— WHAT THIS TASK INVOLVES —
Your output should be the entries below, from the first line up to and including the line with "Businesses Buy Puerto Rican (94, 1101)", reproduced exactly and with no other lines.

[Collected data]
# # #

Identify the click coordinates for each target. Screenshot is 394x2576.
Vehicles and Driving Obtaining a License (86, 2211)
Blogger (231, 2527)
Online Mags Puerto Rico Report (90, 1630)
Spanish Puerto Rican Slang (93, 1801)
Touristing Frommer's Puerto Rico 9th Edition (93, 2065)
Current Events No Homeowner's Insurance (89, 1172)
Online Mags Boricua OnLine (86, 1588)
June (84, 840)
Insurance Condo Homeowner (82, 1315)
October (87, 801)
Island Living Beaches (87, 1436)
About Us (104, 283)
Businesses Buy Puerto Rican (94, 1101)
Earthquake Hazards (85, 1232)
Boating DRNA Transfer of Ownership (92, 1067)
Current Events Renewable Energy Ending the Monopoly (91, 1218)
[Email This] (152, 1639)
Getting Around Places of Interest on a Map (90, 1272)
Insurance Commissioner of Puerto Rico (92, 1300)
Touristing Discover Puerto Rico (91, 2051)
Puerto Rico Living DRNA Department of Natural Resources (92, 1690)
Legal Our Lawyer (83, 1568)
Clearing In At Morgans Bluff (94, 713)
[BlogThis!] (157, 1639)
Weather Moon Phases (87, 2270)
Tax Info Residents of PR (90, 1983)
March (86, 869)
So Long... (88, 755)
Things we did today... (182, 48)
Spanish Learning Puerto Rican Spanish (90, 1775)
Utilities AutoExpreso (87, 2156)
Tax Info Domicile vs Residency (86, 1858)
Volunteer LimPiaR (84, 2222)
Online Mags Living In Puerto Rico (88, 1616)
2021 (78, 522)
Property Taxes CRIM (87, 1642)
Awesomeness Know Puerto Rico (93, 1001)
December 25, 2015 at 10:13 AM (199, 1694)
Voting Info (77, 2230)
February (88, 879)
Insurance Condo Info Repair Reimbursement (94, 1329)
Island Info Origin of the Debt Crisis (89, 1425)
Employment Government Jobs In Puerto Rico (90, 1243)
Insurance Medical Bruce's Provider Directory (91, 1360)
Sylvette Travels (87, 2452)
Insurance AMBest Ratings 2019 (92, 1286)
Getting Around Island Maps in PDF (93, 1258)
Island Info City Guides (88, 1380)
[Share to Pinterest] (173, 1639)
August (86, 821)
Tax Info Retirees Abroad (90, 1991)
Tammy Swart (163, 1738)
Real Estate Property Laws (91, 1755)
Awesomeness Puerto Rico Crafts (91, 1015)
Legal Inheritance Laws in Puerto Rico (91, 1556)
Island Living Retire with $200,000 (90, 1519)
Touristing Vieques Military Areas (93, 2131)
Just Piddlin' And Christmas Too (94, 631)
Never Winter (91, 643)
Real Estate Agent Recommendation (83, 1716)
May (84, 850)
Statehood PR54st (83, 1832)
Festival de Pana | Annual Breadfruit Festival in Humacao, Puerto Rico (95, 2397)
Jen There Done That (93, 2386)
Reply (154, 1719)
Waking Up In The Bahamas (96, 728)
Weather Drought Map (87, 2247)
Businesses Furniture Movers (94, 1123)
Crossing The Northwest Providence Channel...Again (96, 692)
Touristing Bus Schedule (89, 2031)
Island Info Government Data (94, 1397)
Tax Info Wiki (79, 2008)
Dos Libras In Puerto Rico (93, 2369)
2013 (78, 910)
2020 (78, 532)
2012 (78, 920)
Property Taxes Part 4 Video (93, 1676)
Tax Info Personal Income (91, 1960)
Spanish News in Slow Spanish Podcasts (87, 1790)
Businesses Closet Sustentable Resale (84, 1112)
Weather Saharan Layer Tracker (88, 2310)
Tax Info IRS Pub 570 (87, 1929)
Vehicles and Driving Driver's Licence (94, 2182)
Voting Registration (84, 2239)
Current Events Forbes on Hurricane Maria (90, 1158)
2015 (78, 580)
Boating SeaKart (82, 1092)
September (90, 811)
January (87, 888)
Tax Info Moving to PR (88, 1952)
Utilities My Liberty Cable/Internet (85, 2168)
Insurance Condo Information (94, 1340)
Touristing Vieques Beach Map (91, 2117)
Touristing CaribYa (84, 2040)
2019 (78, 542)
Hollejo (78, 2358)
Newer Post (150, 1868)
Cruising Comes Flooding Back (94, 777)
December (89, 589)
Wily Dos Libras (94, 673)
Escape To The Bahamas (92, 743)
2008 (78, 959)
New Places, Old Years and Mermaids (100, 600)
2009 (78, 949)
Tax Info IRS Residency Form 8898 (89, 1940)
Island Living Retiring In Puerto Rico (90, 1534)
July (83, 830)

# # #

— RESULT —
Identify the click coordinates for each target. Screenshot is 394x2576.
Vehicles and Driving Obtaining a License (86, 2211)
Blogger (231, 2527)
Online Mags Puerto Rico Report (90, 1630)
Spanish Puerto Rican Slang (93, 1801)
Touristing Frommer's Puerto Rico 9th Edition (93, 2065)
Current Events No Homeowner's Insurance (89, 1172)
Online Mags Boricua OnLine (86, 1588)
June (84, 840)
Insurance Condo Homeowner (82, 1315)
October (87, 801)
Island Living Beaches (87, 1436)
About Us (104, 283)
Businesses Buy Puerto Rican (94, 1101)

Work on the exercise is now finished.